**Short task:**
Reproduce the text of each of the following items word for word, omitting the pictures.

**Data lines:**
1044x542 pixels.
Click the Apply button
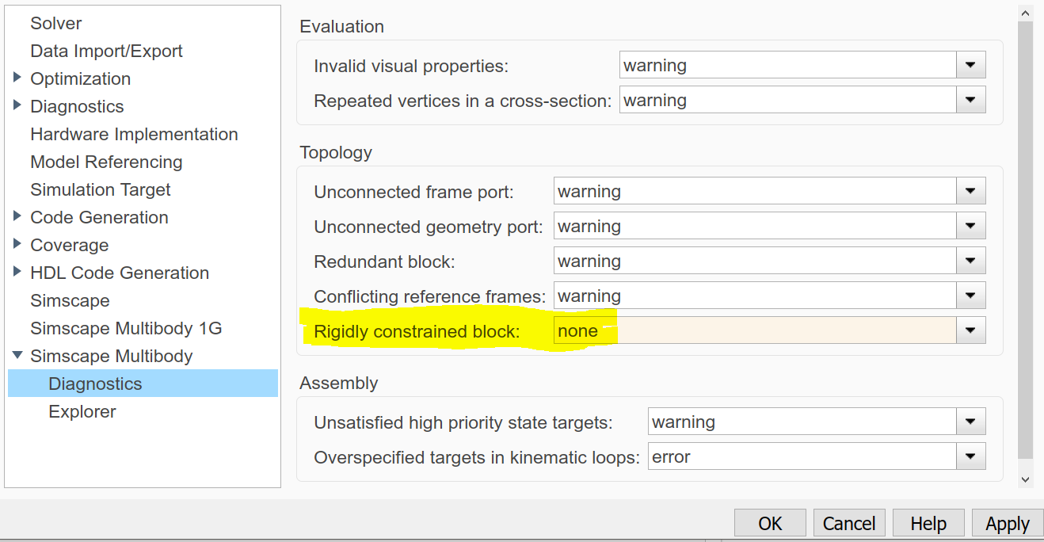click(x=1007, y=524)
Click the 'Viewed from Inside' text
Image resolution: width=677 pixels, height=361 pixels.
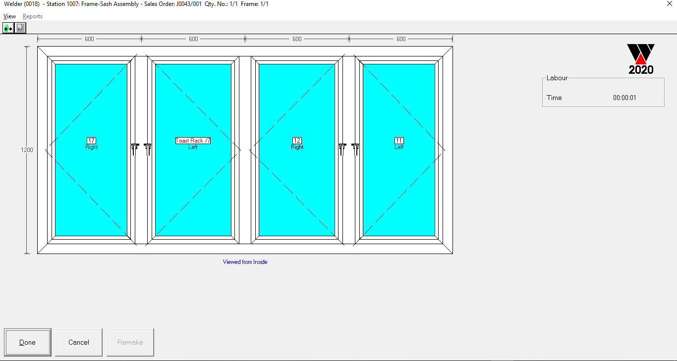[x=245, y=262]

**Task solution:**
1044x542 pixels.
Click the Apply button
click(x=1007, y=524)
Click the 'Viewed from Inside' text
Image resolution: width=677 pixels, height=361 pixels.
[x=245, y=262]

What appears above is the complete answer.